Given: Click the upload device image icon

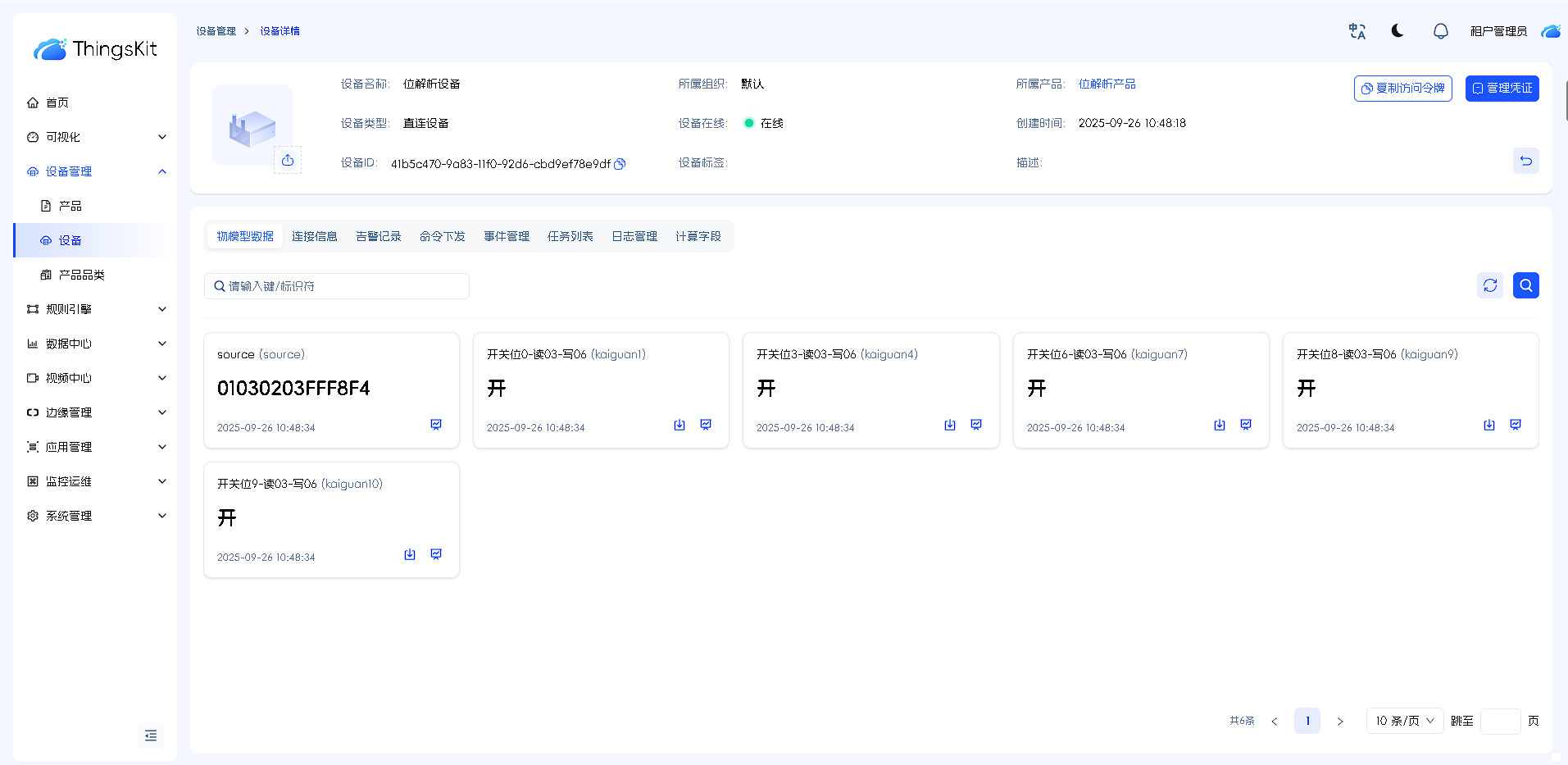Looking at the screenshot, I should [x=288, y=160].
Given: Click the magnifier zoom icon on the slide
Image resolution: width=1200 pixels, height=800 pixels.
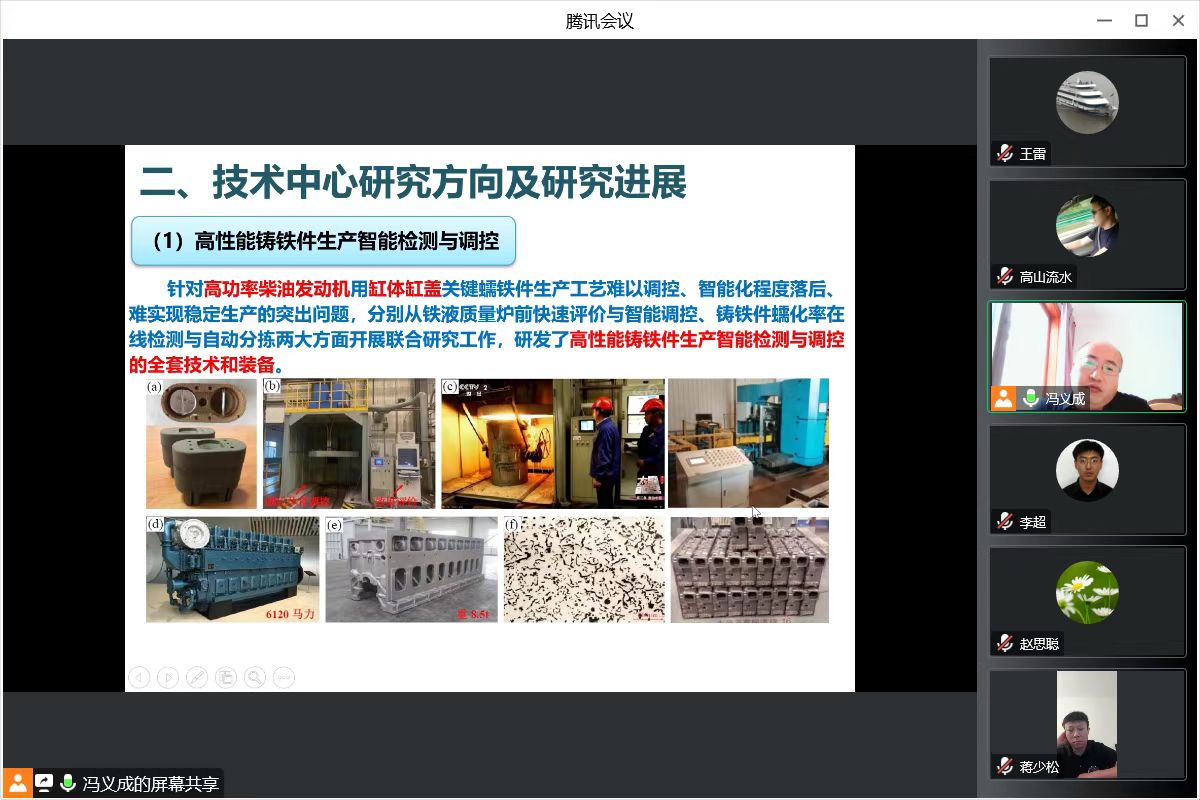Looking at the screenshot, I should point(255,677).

----------

* _Problem to solve_
Copy out every line of the items above word for word, and leave out the pictures.

* _Response to the exercise_
Given: Click the upload device image icon

Looking at the screenshot, I should [x=288, y=160].
Given: Click the magnifier zoom icon on the slide
Image resolution: width=1200 pixels, height=800 pixels.
Looking at the screenshot, I should point(255,677).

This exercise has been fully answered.